→ The problem
A single number is needed: how many lines of the data below contain "agent".

→ Entries supplied

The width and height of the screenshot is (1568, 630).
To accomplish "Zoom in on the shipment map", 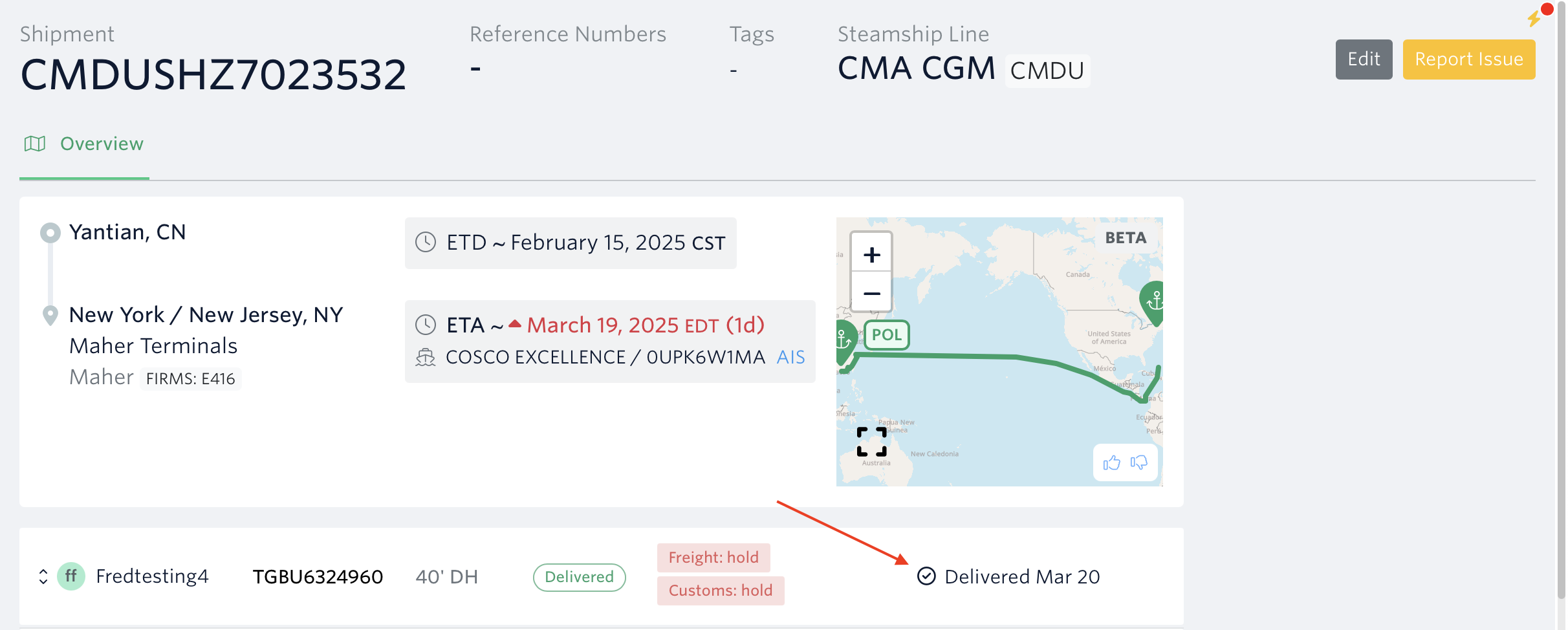I will coord(871,254).
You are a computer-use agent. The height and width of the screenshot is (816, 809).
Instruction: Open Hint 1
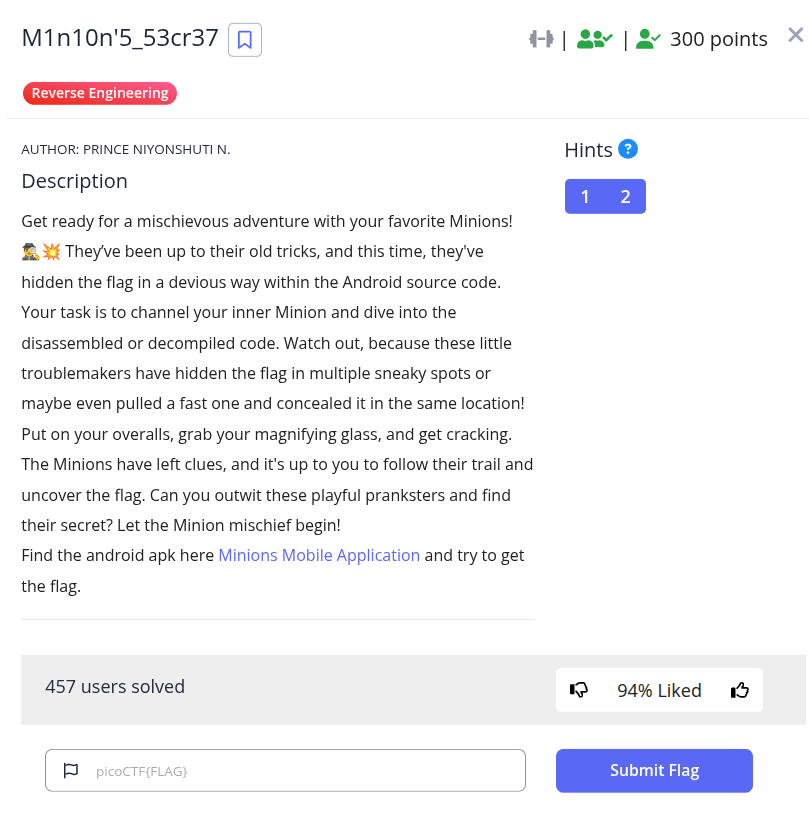tap(585, 196)
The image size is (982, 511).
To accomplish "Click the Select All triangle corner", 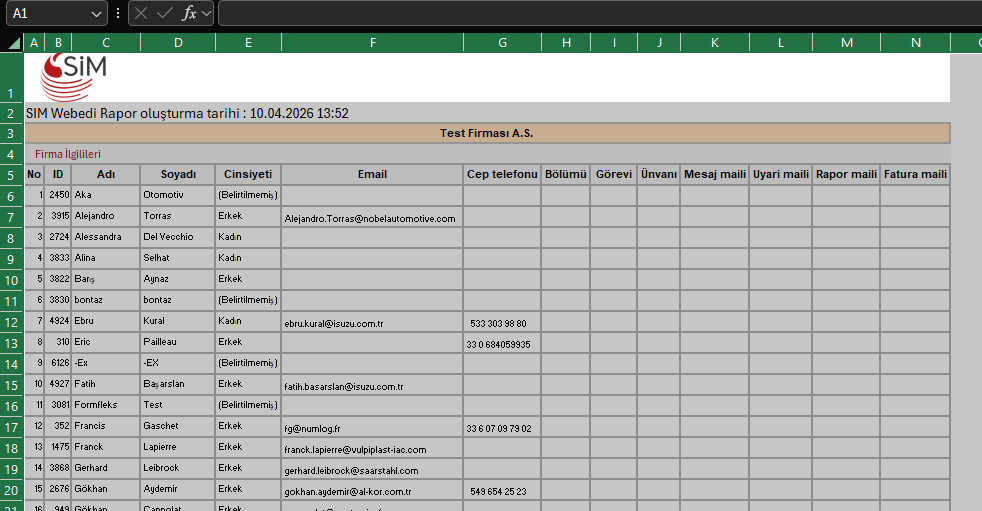I will coord(13,43).
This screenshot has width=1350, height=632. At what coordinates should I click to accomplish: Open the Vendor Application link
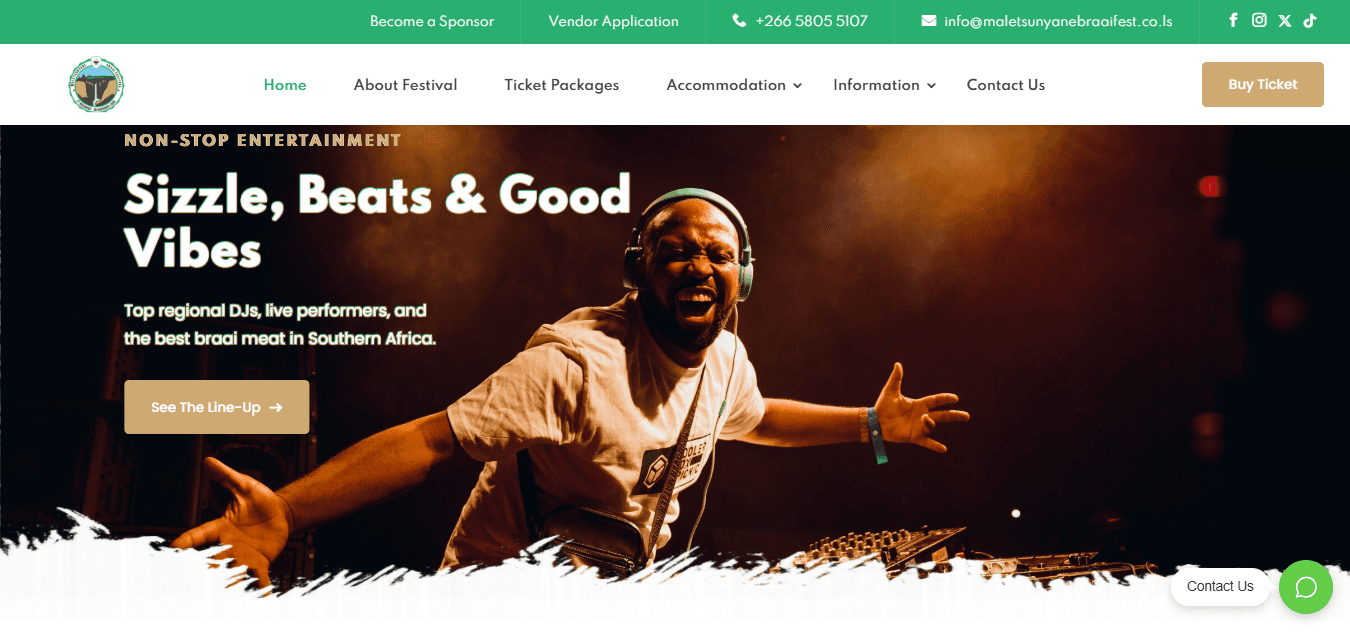coord(613,21)
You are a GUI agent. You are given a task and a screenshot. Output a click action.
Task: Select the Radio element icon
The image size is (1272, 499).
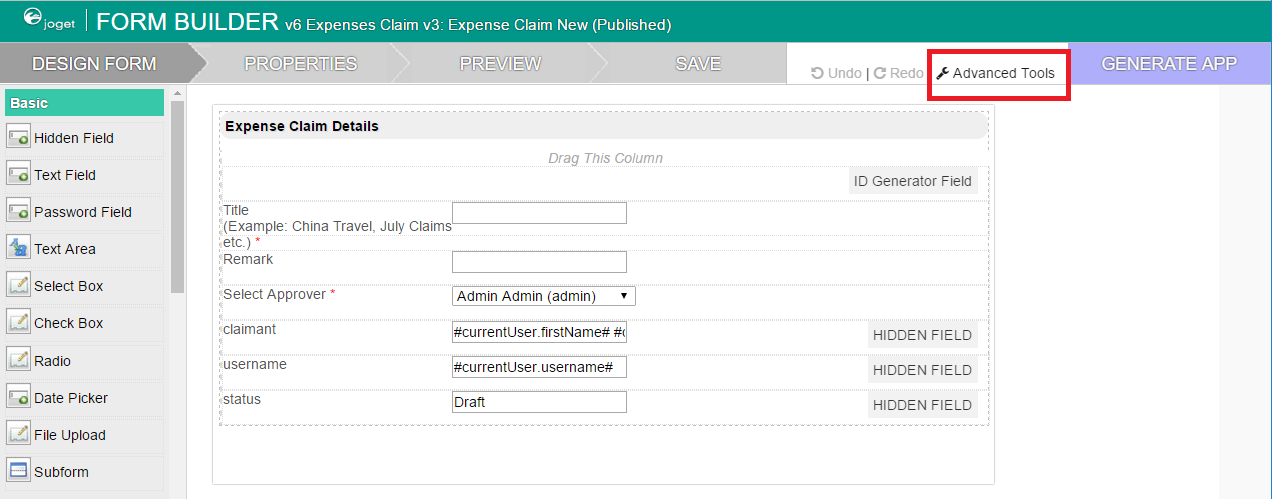[x=18, y=360]
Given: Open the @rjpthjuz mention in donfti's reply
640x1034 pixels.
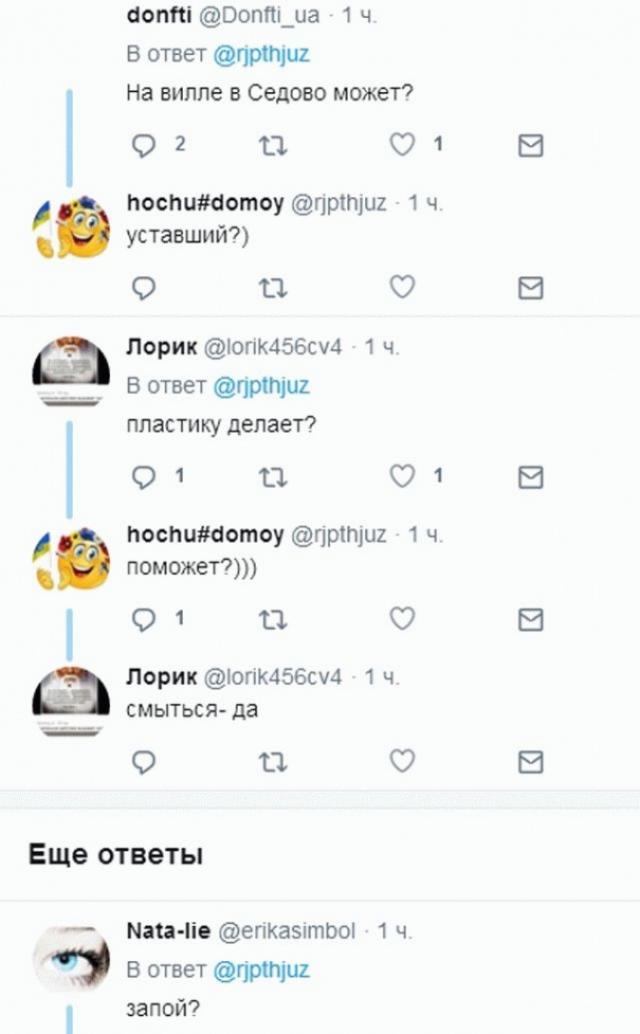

→ Answer to this exercise
2